Former Sub-Prefect in Cameroon Sentenced to Ten Years in Prison for Murder in Ebolowa

Soukaina Sghir
Soukaina Sghir
2 Min Read

A former sub-prefect has been sentenced to ten years in prison for the murder of his partner. The verdict was delivered on March 6th by the military tribunal of Ebolowa, the capital of the South region. However, there is only partial satisfaction for the collective of lawyers who supported the victim’s family and for the Cameroonian Association for the Fight against Violence against Women (ALVF).

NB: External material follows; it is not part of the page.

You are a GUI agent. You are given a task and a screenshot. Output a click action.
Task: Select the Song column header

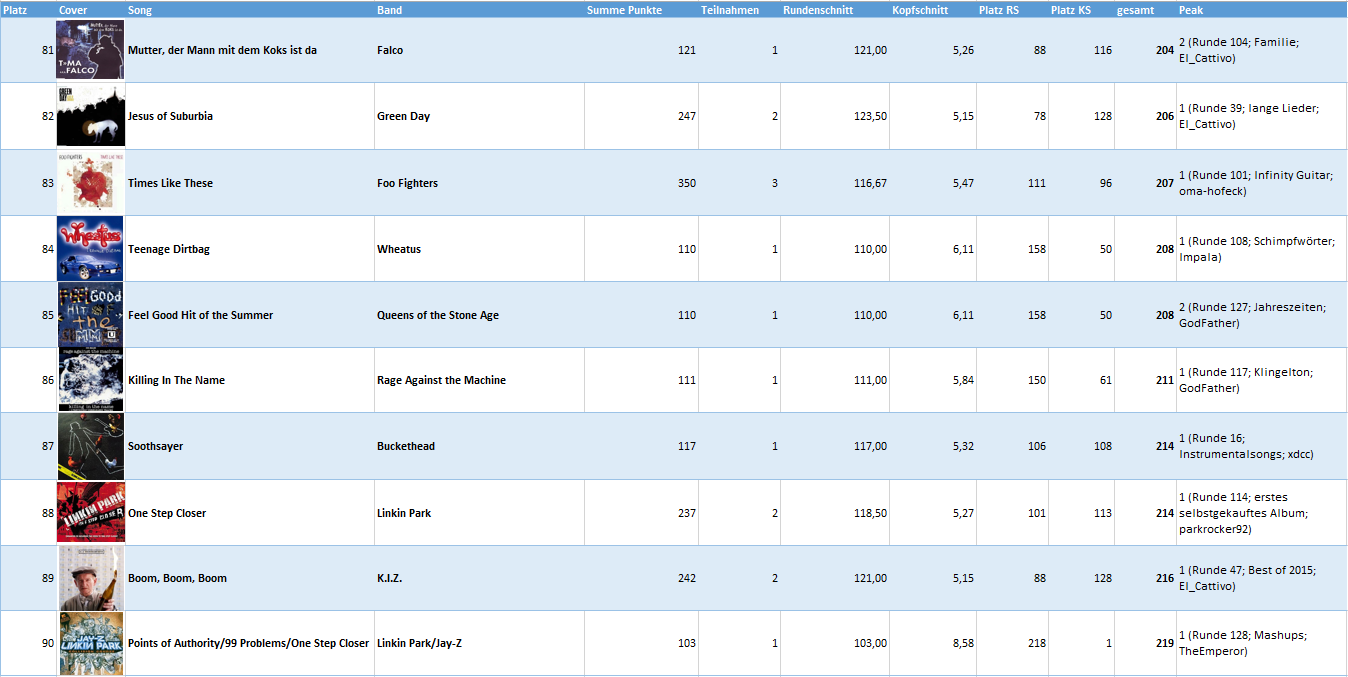click(x=140, y=10)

The spokesperson for the Universal Lawyers and Human Rights Defence (ULHRD) collective, Me Guy Olivier Moteng, expressed mixed feelings: “Ten years in prison for the death of a young woman who was the hope of a family may seem like a light sentence, but considering the status of the defendant, the complexity of the case, and the time taken for this trial, there is reason to be satisfied with the conviction.”

Initially charged with involuntary manslaughter, Franck Derlin Eyono Ebanga, the former sub-prefect of Lokoundje, was convicted of murder in the death of Lydienne Taba, who was shot dead on July 25, 2020. The victim was a 23-year-old student.

Pierrette Memong, the president of the Association for the Fight against Violence against Women, commended the determination of the victim’s family and their supporters. “In our society, the accused could have been considered untouchable, and at the beginning of the trial, it seemed like they would escape justice.” However, she also believes that ten years is an insufficient sentence. In their fight against femicides, ALVF advocates for doubling the sentences when crimes are committed by relatives of the victims.

In addition to the prison sentence, the military tribunal of Ebolowa also awarded the family 45 million CFA francs (approximately 68,000 euros). “The State has been recognized as civilly liable,” stated the ULHRD collective. “The Ministry of Territorial Administration is designated to bear the pecuniary penalties.”

This verdict underscores the importance of accountability and justice in cases of gender-based violence, while also highlighting the ongoing efforts to combat such crimes in Cameroon.